*DOCUMENT EXCERPT*
··········

In my opinion, the market's a bit hot for my liking. As a poster said above, he's positively geared at 1.2% financing, but you can't get that financing any more.
Most financing deals are in the mid to high 2s now and yields have come down to very low 3s. Downpayment requirements are too high. 60% deposit for locals investing, 50% if you're not living there. 40% if you invest in over AUD$200k properties. There's no interest only loans.
In other words, it's a significant cash drain. You need to put in significant capital, there's tough restrictions on selling (via very high selling stamp duty), there's no cash coming in to your bank before you sell (because you can't do interest only loan). If you buy a AUD$500k apartment, you need to put down around AUD$300k downpayment to be cashflow neutral (post interest and compulsory repayments). If the apartment went up 20%, you gain $100k, which is a 30% return on your $300k. ROE of 30%.

··········

*RECORDS PROVIDED*

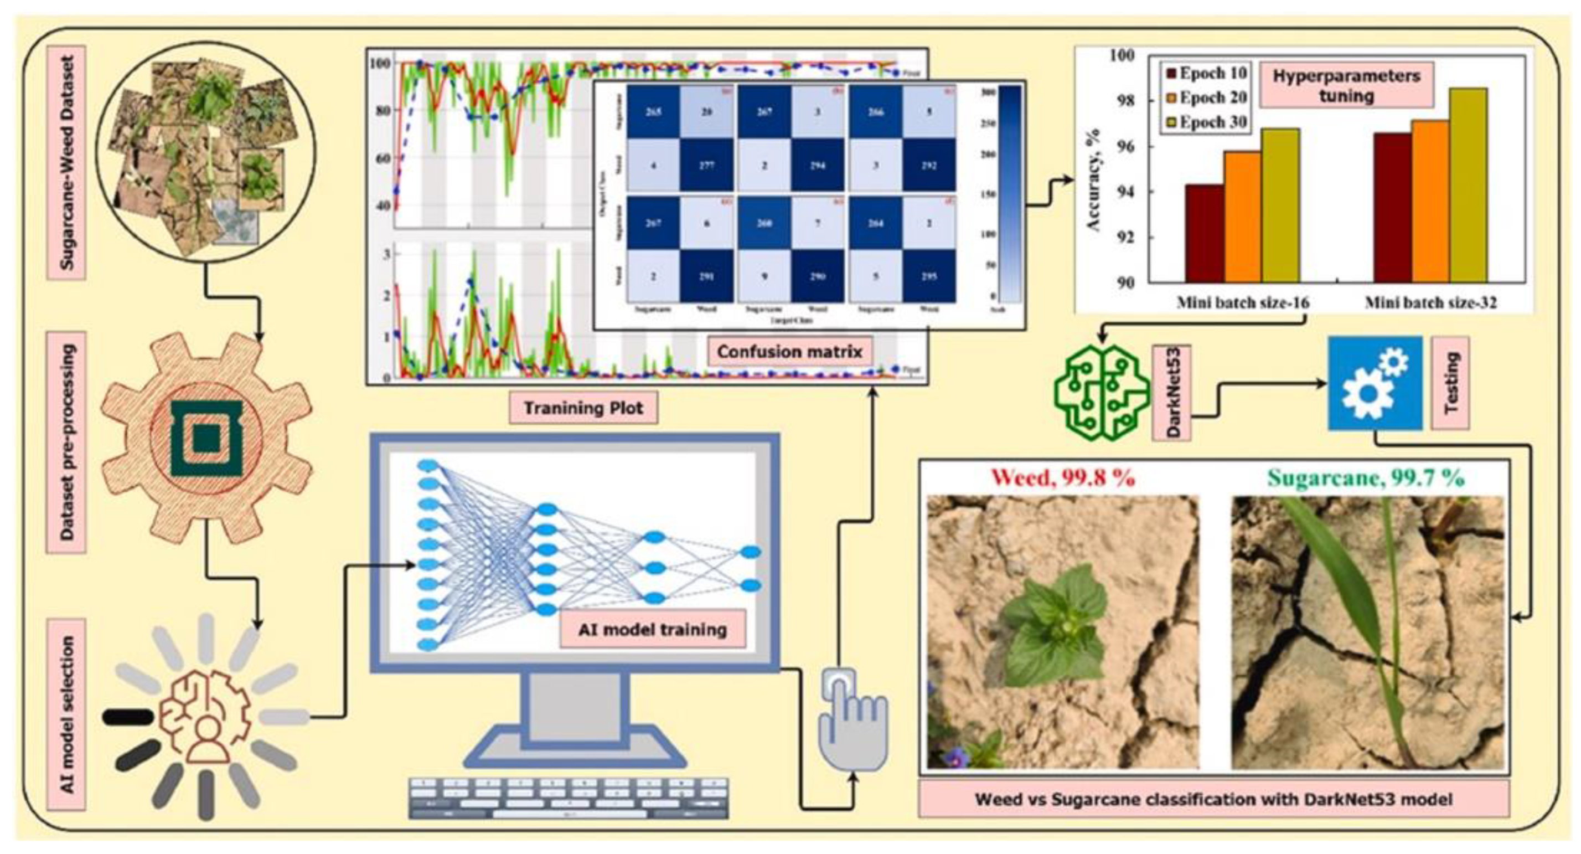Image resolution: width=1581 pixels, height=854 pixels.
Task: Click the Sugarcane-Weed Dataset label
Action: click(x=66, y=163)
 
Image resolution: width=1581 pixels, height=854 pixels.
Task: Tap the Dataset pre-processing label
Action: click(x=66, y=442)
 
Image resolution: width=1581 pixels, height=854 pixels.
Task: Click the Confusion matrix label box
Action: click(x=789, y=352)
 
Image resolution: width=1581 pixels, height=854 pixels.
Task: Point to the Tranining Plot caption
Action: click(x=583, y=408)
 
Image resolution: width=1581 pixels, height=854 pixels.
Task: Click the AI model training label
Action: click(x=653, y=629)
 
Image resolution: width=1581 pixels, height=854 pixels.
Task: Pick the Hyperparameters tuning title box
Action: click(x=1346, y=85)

··········

*SET PROBLEM A*
In the property investment post, what financing rate does the poster mentioned above have?
*SET PROBLEM B*
Rewrite the stretch of the property investment post from "Most financing deals" through "ROE of 30%.", replacing "apartment" with "flat".
*SET PROBLEM C*
List every deposit percentage the property investment post gives, with the case each one applies to.

*FINAL ANSWER A*
1.2%

*FINAL ANSWER B*
Most financing deals are in the mid to high 2s now and yields have come down to very low 3s. Downpayment requirements are too high. 60% deposit for locals investing, 50% if you're not living there. 40% if you invest in over AUD$200k properties. There's no interest only loans.
In other words, it's a significant cash drain. You need to put in significant capital, there's tough restrictions on selling (via very high selling stamp duty), there's no cash coming in to your bank before you sell (because you can't do interest only loan). If you buy a AUD$500k flat, you need to put down around AUD$300k downpayment to be cashflow neutral (post interest and compulsory repayments). If the flat went up 20%, you gain $100k, which is a 30% return on your $300k. ROE of 30%.

*FINAL ANSWER C*
- 60%: locals investing
- 50%: if you're not living there
- 40%: if you invest in properties over AUD$200k